Kapitalismus chinesischer Prägung

  • Jürgen Amendt
  • Lesedauer: 2 Min.

Vor gut 80 Jahren verfasste Bertolt Brecht zusammen mit Ruth Berlaus und Margarete Steffins die Parabel »Der gute Mensch von Sezuan«. Der Inhalt ist schnell erzählt: Drei Götter suchen in der chinesischen Provinz Sezuan nach dem guten Menschen. Am Ende müssen sie feststellen, dass dessen Existenz in dieser Welt nicht möglich ist. Brecht fügte später hinzu, dass diese Sichtweise selbstverständlich für die Volksrepublik China nicht mehr zutreffe.

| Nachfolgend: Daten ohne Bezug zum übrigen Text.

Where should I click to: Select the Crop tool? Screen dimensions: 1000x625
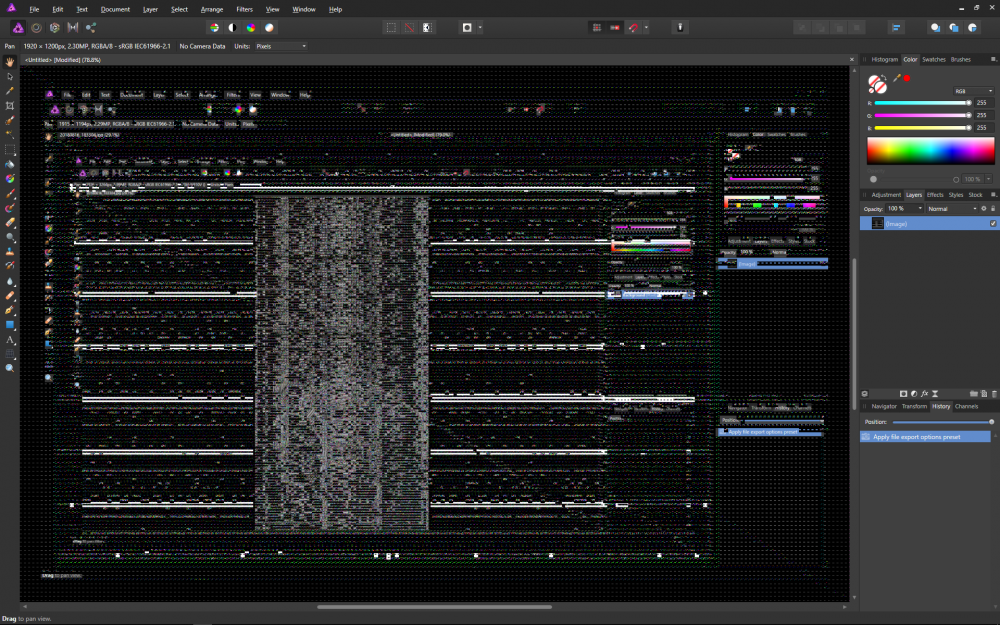[9, 105]
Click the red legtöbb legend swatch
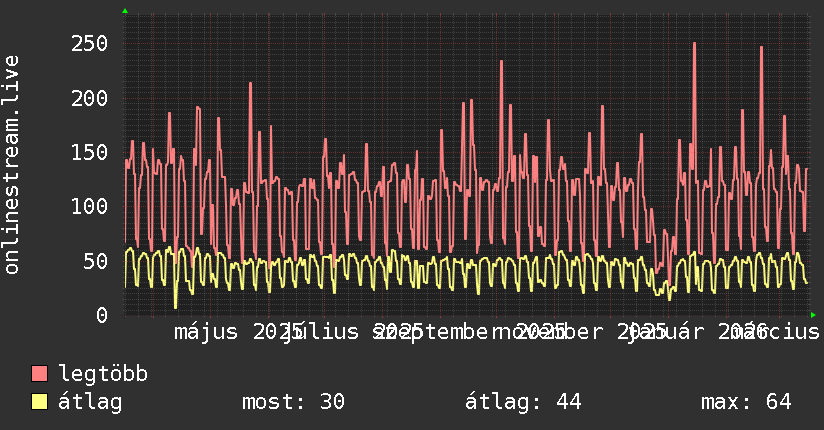 39,373
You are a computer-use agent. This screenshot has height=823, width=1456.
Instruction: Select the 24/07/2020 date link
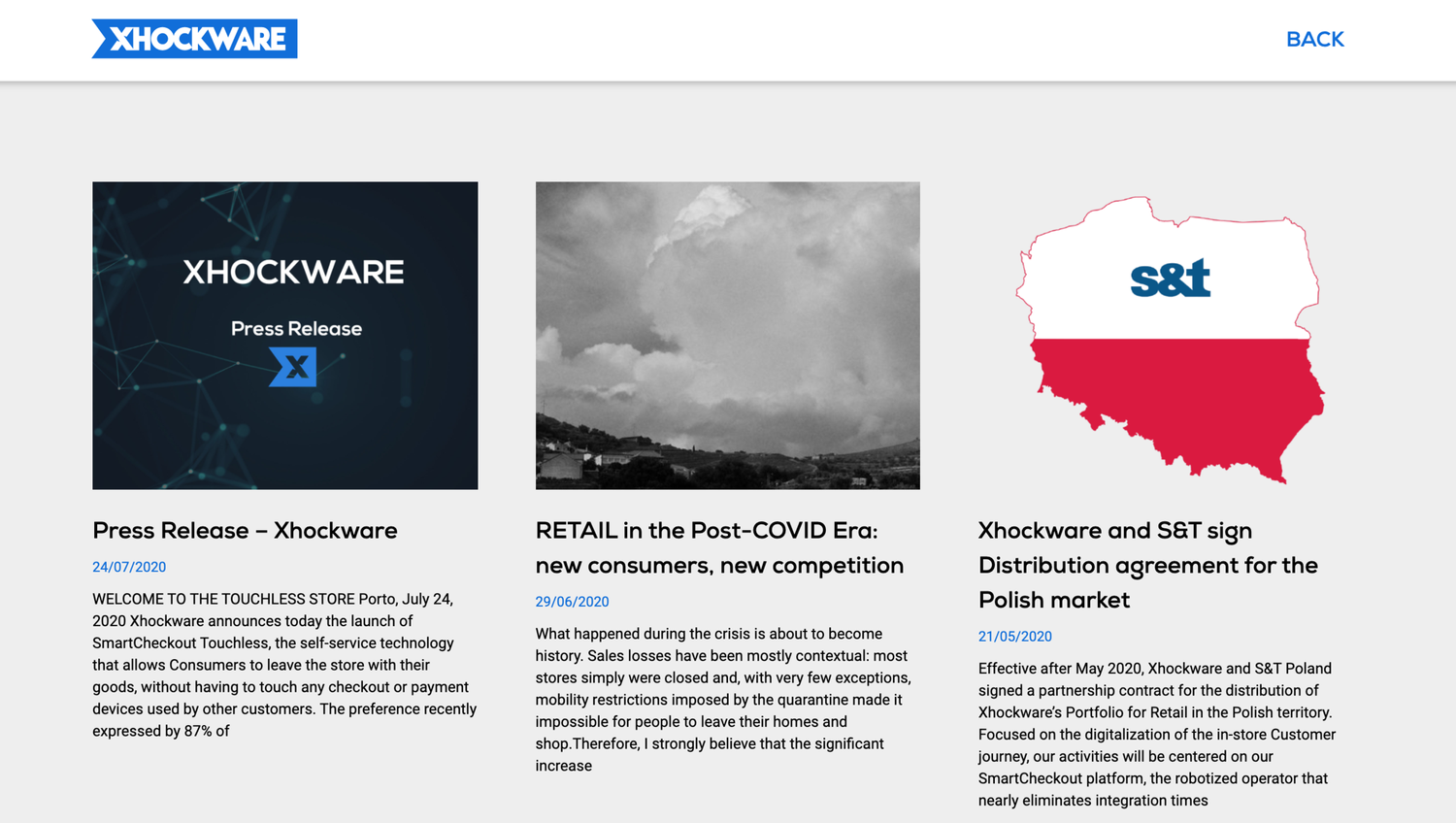(x=129, y=567)
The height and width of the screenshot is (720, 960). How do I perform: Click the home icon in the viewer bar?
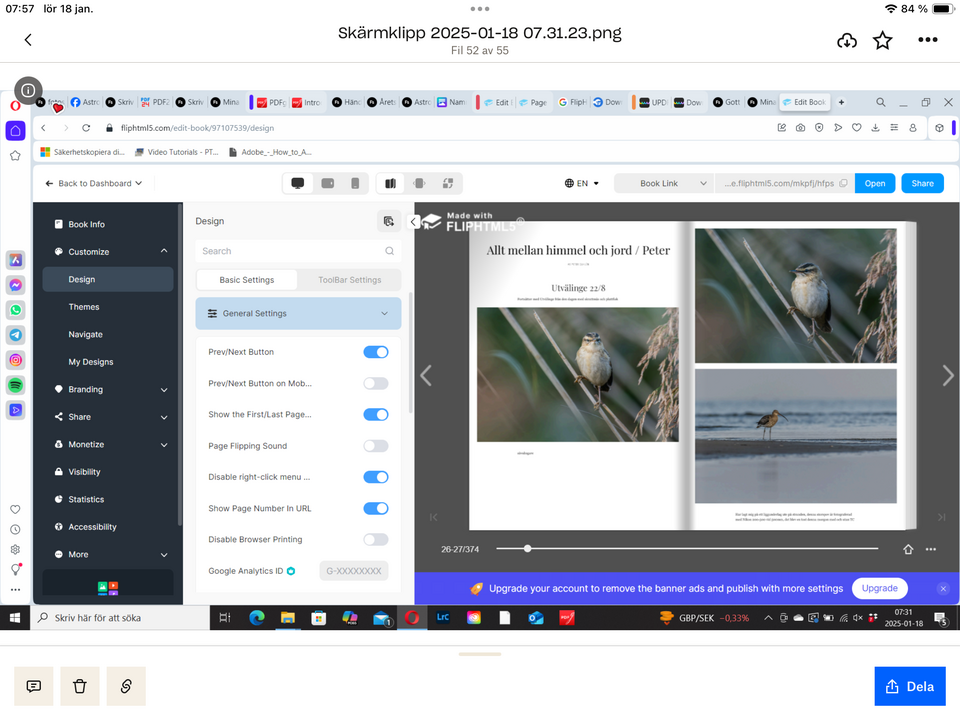tap(908, 549)
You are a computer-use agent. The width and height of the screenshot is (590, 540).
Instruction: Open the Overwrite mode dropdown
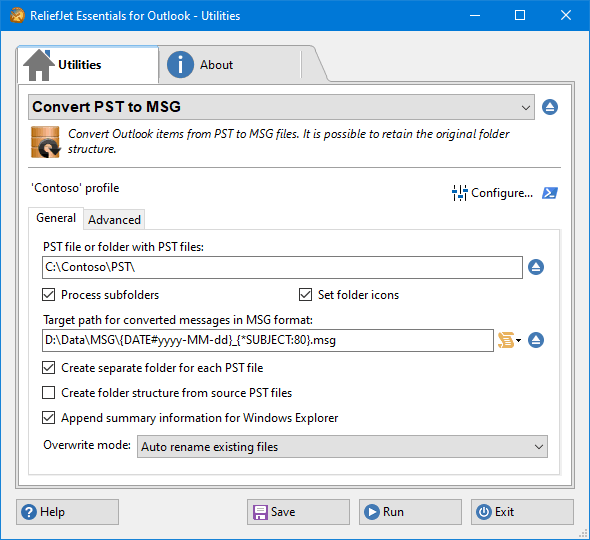tap(342, 447)
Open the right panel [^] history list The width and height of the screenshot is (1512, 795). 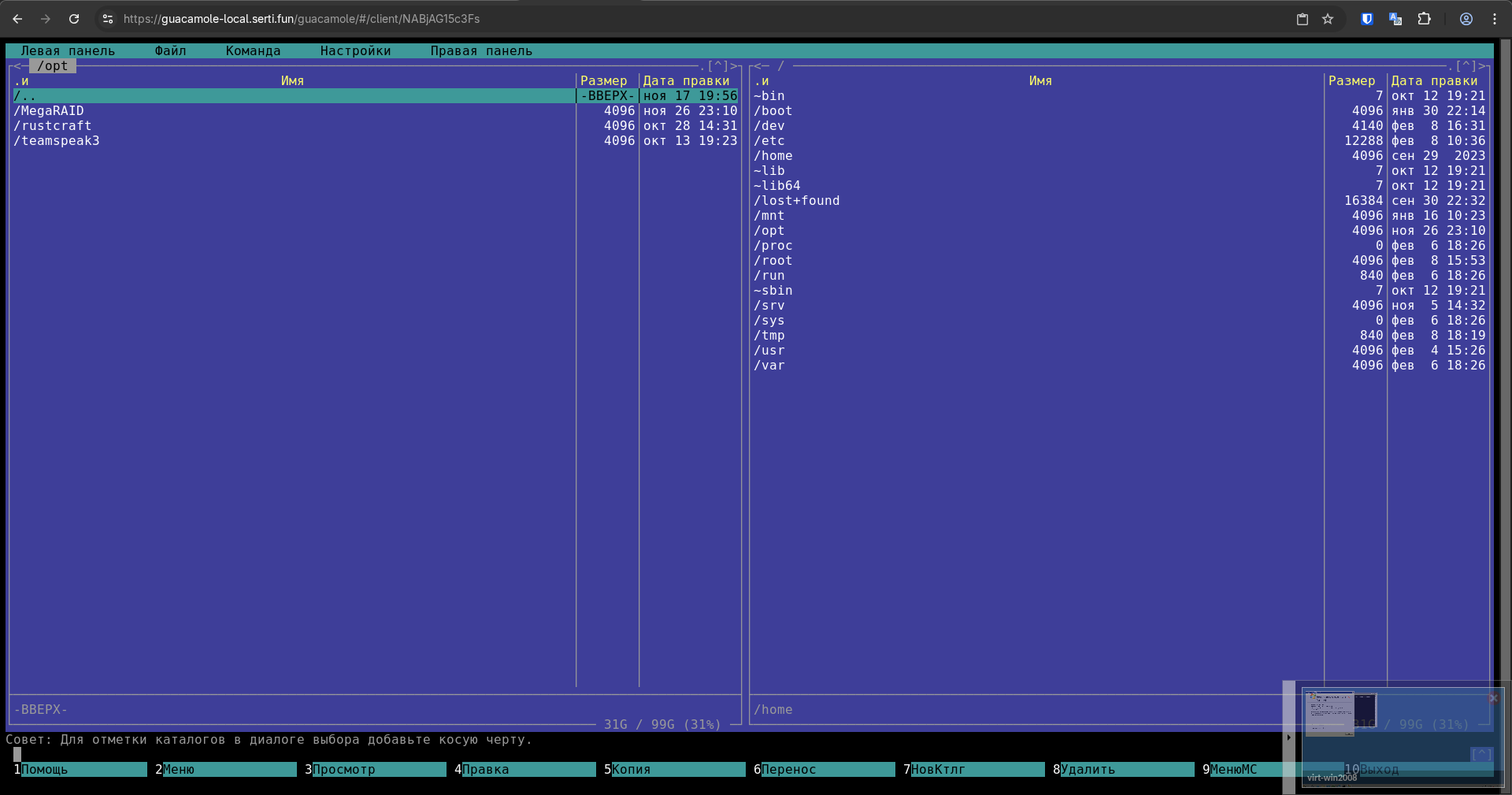click(x=1466, y=66)
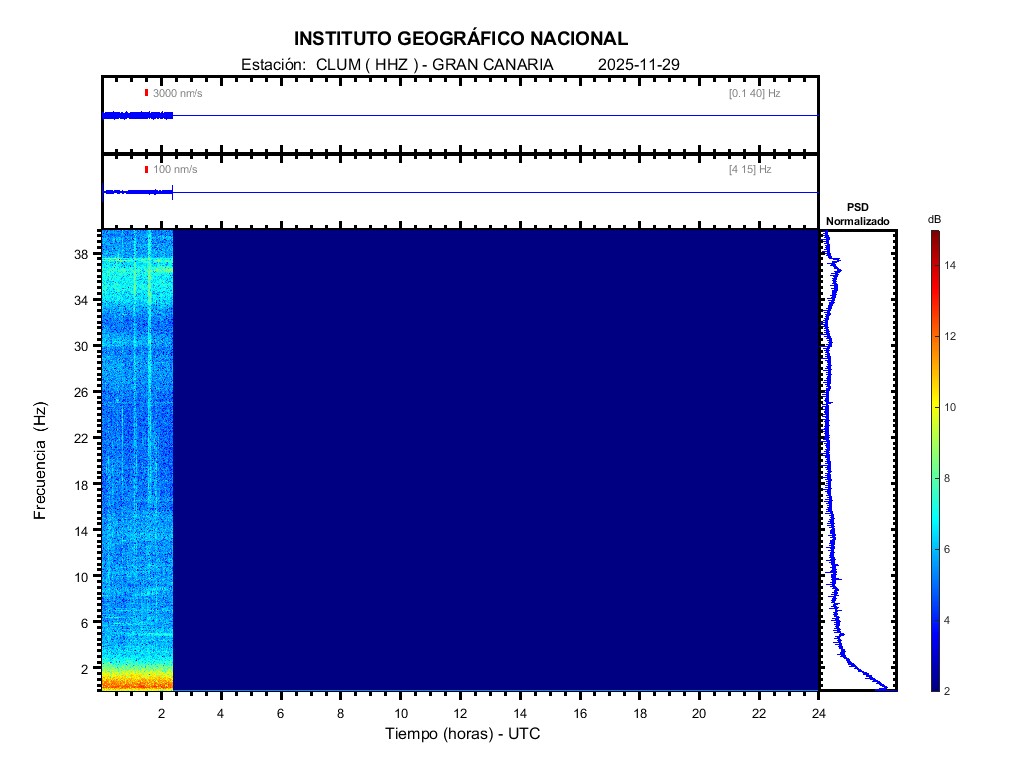
Task: Click the 14 tick on dB colorbar
Action: (x=952, y=265)
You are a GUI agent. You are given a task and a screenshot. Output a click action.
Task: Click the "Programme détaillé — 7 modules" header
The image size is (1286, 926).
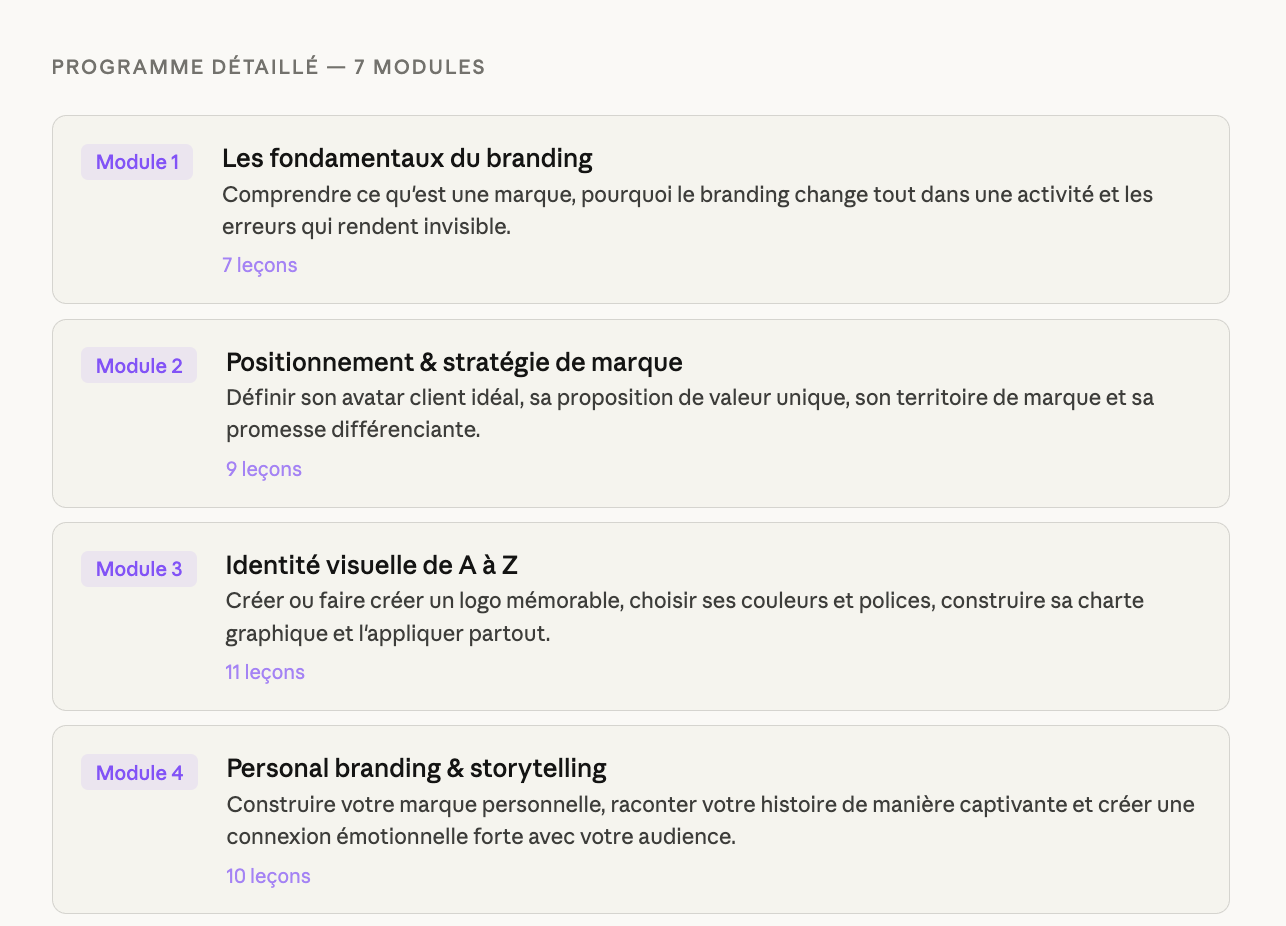[268, 67]
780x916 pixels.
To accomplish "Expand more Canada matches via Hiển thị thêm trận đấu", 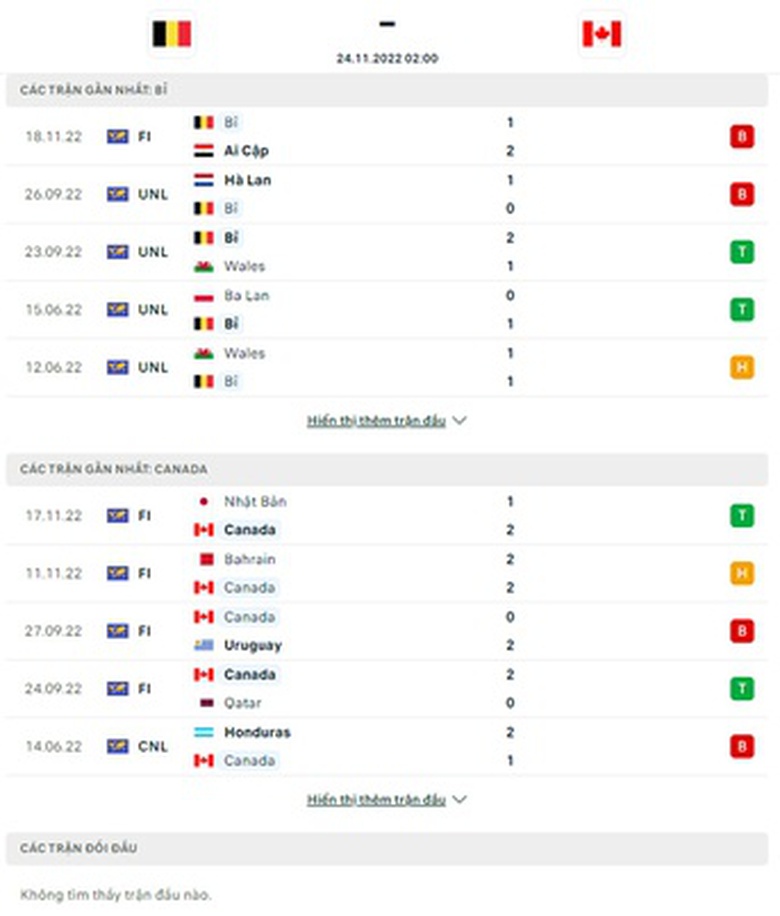I will pos(376,800).
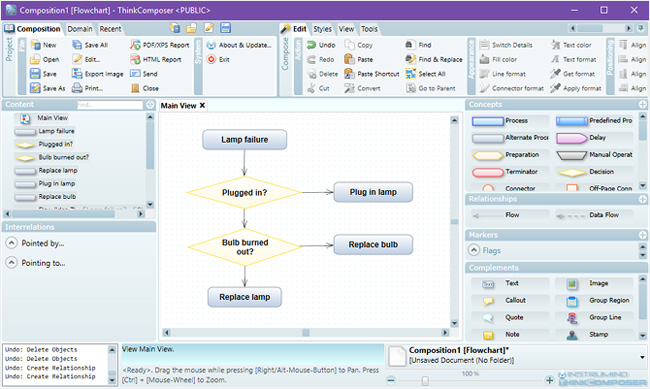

Wie nah doch der Augsburger Dichter bei der Wahrheit lag. Ab 2020 weiß die Partei in China, wer ein guter und ein schlechter Mensch ist. War in der Sowjetunion unter Lenin der Kommunismus das Ergebnis der Addition von Sowjetmacht und Elektrifizierung, so ist im China des 21. Jahrhunderts der Kommunismus das Resultat von Parteimacht und Digitalisierung. Bis 2020 sollen alle privaten und staatlichen Datenbanken miteinander verbunden sein, um hierdurch jegliches Verhalten seiner Bürgerinnen und Bürger zu erfassen. Das System sei bereits erfolgreich in einigen »Pilotstädten« getestet worden, hieß es dieser Tage aus Regierungs und Parteikreisen.

Jeder Mensch bekommt künftig zum Start ein Konto, das mit 1000 Punkten gefüllt ist. Er kann durch gute Taten wie beispielsweise gute Arbeit Punkte dazu erhalten, durch schlechte Taten wie etwa das Überfahren einer roten Ampel aber auch Punkte verlieren. Menschen mit hohem Punktestand werden bei der Zulassung für Schulen, sozialen Leistungen oder beim Abschluss von Versicherungen bevorzugt behandelt, wer nur wenige Punkte hat, bekommt Leistungen gestrichen, wird nicht befördert oder verliert seine Kreditwürdigkeit.

In Europa, jenem »zerklüfteten Nordwestkap Asiens« (Arno Schmidt) erblassen die kapitalistischen Führer vor Neid. Hier müssen die Versicherungen, Banken, Online-Konzerne und sonstige Brüder und Schwestern im Geiste der chinesischen Kommunisten ihre Punktesysteme (»Scoring«) unter Ausschluss der Öffentlichkeit erstellen. Der Kapitalismus chinesischer Prägung ist hier eindeutig überlegen - er schafft Transparenz!